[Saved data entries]
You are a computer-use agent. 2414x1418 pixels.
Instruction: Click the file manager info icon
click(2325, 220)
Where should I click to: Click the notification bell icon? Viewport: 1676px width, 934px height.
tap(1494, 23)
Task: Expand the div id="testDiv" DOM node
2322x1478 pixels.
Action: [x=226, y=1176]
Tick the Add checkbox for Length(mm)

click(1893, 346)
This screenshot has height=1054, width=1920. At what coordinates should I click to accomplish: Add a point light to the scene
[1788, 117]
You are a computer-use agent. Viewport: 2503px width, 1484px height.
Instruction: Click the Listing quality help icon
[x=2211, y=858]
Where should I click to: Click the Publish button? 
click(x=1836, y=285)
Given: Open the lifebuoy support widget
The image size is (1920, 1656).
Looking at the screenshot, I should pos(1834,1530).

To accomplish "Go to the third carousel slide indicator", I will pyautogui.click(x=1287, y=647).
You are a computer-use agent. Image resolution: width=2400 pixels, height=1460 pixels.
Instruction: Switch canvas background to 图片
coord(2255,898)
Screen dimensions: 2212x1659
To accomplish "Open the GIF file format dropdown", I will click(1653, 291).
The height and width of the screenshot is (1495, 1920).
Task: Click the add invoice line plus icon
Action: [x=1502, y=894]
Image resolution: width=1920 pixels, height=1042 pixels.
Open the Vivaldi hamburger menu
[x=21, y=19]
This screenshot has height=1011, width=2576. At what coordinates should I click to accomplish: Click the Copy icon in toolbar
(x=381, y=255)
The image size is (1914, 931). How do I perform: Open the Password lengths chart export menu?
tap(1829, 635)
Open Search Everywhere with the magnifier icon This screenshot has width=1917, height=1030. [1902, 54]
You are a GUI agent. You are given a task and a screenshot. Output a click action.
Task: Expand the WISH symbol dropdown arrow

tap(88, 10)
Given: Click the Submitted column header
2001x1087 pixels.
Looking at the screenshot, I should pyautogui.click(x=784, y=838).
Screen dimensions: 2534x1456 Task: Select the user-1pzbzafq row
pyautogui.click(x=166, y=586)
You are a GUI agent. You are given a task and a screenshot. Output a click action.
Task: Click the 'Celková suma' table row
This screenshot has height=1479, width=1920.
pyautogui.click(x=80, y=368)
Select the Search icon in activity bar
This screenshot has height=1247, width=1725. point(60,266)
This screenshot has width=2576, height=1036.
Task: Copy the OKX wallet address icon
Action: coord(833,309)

■ **Work required**: Your answer should consist only of the lines from the one that holds "Given: Click the Submitted column header" to the end of the entries above, both ends included, each repeated exactly.

■ **Result below**:
Given: Click the Submitted column header
2001x1087 pixels.
Looking at the screenshot, I should pyautogui.click(x=784, y=838).
Screen dimensions: 2534x1456 Task: Select the user-1pzbzafq row
pyautogui.click(x=166, y=586)
You are a GUI agent. You are given a task and a screenshot. Output a click action.
Task: Click the 'Celková suma' table row
This screenshot has height=1479, width=1920.
pyautogui.click(x=80, y=368)
Select the Search icon in activity bar
This screenshot has height=1247, width=1725. point(60,266)
This screenshot has width=2576, height=1036.
Task: Copy the OKX wallet address icon
Action: coord(833,309)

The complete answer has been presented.